The man who became the “father of Harlem”

February 9, 2011

Founded by Dutch settlers in 1658, the little community of Nieuw Haarlem consisted mostly of farmland estates for the next two centuries.

Then the elevated railroads arrived in the latter half of the 19th century, and speculators got greedy.

They urbanized Harlem, putting up blocks of apartments and townhouses in anticipation of a horde of white middle- and upper-class residents.

But white Harlem didn’t last. A real-estate crash in 1904 meant that developers could not find enough white tenants.

That’s when Philip A. Payton, Jr., stepped in. From New York: An Illustrated History, by Ric Burns and James Sanders:

“That year, as the boom went bust, Payton approached Harlem’s landlords with a daring proposition. His firm, the Afro-American Realty Company, would rent empty apartments to select black tenants—above market value and with a monthly guarantee.

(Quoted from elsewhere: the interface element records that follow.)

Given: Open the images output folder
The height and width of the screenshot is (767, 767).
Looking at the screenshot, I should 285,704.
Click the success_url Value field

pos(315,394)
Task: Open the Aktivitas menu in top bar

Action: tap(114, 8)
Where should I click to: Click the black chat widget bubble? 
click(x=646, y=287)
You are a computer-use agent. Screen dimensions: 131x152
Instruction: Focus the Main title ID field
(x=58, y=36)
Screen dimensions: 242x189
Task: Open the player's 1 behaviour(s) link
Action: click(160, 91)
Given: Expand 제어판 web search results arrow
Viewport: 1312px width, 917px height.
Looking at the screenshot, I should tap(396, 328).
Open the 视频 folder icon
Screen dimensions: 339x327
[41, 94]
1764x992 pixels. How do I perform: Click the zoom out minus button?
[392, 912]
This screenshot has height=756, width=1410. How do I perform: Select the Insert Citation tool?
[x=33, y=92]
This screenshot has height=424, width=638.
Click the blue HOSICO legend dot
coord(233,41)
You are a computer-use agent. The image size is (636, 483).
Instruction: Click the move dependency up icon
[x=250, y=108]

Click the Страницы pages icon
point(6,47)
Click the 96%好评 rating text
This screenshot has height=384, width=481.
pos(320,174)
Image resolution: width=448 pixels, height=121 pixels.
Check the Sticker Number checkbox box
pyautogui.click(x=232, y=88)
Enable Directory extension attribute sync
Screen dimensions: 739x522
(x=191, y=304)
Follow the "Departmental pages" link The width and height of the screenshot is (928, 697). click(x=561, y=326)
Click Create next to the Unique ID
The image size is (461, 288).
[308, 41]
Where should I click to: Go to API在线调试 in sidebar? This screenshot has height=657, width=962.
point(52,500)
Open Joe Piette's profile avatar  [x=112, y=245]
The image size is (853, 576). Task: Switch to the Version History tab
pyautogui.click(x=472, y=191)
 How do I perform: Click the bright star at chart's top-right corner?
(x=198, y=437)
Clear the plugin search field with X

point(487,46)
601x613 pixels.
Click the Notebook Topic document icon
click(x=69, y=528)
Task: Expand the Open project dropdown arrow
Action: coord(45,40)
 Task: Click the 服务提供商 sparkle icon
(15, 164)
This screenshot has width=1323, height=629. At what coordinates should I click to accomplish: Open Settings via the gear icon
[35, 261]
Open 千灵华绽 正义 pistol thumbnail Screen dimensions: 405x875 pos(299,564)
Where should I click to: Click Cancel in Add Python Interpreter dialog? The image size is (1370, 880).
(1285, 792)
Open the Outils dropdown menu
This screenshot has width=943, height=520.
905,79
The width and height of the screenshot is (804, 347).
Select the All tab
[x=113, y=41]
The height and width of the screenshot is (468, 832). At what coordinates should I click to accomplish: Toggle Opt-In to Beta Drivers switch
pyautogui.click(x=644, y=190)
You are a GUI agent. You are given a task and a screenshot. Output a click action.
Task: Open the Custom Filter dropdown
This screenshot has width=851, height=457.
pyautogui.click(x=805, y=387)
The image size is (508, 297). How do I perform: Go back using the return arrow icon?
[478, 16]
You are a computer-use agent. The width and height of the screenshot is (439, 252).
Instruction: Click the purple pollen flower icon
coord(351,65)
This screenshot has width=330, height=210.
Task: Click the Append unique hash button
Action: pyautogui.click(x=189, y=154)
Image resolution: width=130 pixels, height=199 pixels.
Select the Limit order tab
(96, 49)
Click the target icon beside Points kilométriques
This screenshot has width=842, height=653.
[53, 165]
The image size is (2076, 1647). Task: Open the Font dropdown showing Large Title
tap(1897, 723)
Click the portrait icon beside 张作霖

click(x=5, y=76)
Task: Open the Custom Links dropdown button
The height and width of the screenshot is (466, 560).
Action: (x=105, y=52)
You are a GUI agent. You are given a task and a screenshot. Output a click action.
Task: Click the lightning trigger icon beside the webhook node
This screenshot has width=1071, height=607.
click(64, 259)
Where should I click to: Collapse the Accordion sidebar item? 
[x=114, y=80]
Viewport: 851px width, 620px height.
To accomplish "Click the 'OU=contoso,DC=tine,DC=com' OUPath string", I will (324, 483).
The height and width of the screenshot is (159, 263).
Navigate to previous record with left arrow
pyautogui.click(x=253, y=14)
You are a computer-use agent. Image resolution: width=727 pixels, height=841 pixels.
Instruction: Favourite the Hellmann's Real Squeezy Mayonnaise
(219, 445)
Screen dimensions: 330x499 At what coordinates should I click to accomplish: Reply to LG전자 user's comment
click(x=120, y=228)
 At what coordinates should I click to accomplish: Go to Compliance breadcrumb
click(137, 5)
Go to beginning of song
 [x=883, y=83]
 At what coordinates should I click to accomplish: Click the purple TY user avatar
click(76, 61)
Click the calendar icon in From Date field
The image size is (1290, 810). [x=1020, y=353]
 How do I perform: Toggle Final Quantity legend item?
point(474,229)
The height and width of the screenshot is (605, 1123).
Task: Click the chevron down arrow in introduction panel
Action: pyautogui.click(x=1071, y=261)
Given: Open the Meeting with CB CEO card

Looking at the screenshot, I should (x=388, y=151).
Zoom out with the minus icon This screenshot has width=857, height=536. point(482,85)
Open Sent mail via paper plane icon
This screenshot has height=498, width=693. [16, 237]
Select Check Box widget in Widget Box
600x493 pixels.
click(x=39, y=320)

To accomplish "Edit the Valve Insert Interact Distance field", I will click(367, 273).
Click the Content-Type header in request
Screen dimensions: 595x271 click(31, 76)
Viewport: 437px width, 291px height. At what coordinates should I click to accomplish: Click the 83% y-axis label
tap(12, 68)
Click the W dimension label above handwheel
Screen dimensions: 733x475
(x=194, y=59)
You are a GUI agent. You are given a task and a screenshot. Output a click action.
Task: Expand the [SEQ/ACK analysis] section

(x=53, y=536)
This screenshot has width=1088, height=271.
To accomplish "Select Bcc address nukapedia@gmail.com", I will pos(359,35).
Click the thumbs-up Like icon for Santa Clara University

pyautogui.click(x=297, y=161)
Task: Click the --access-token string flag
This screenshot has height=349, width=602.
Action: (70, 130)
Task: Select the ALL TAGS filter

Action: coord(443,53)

“Though Payton’s clients paid a premium—at least $5 more per month than white families paid for equivalent dwellings—after nearly three centuries on Manhattan Island, African Americans could finally enjoy well-built, well-maintained homes in a stable, established community.”

By 1930, 70 percent of Central Harlem’s residents were African American. And Payton’s own townhouse (in the photo above) at 13 West 131st Street still stands.